The Bernard Madoff’s Fraud Introduction Bernard L. Madoff was the mastermind and the admitted operator of the biggest Ponzi scheme in American History. His Ponzi scheme is considered to be the largest financial fraud in U. S. history. He stole millions maybe billions of dollars from unsuspecting clients. Lives were shattered and fortunes ruined. He was a very savvy business man and trader until his investment scandals were revealed at the end of 2008. Bernard Madoff is a former American businessman, stockbroker, investment advisor, and financier. He is a former non-executive chairman of NASDAQ stock market.

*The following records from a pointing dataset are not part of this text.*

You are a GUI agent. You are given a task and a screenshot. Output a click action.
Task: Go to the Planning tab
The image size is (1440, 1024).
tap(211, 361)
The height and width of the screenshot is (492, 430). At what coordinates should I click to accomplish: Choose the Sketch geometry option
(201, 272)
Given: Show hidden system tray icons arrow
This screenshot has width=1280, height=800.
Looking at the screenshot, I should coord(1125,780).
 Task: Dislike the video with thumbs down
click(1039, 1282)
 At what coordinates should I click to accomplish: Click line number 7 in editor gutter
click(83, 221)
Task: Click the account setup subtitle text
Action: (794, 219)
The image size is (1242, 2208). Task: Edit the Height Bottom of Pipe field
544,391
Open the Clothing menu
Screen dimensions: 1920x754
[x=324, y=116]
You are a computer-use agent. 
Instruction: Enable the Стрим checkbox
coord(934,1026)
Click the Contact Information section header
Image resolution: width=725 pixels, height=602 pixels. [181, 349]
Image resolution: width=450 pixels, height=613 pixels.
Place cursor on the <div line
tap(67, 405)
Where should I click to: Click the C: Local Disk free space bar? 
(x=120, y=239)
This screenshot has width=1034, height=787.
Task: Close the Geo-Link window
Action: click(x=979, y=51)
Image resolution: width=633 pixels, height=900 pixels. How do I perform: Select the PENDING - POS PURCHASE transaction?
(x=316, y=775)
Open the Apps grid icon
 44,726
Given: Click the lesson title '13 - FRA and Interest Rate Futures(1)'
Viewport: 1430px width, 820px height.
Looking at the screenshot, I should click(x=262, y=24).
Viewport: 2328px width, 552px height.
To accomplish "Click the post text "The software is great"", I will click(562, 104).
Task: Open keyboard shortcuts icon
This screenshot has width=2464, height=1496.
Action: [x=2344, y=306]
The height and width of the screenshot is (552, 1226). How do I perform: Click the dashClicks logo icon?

As the former chairman of the NASDAQ, Bernard Madoff had built a reputable business domain that continuously paid admirable dividends to investors; however, during the investigations by several federal government agencies, devastating facts against Bernard Madoff proved that he was running an elaborate ponzi scheme in order to attract a large number of investors from all over the world. (NBC, 2009) (“Bernard Madoff Fraud,” 2012) Bernard Madoff managed and controlled his ponzi scheme by using an Investment Securities Limited Liability Company he founded in 1960.
He was chairman of this company and continued to operate his scheme until he was discovered in 2008. The fraud concerning Bernard Madoff was and still is the being covered by the media and it is suspected that the United States Securities and Exchange Commission (SEC) was notified and made aware on more than one occasion about this matter but they chose to ignore the information given to them. Perhaps there are more charges that can be filed, although Madoff’s numerous offenses may already be enough to keep him in prison for the rest of his life. Markopolos, 2010) (“Bernard Madoff Fraud,” 2012) How Madoff Executed the Fraud Madoff’s scheme to defraud his clients at Bernard Lawrence Madoff Investment Securities (BLMIS) began as early as 1980 and lasted until its exposure in 2008. Bernard carried out this scheme by soliciting billions of dollars under false pretenses, failing to invest investors’ funds as promised, and misappropriating and converting investors’ funds to benefit Madoff, himself, and others without the knowledge or authority of the investors.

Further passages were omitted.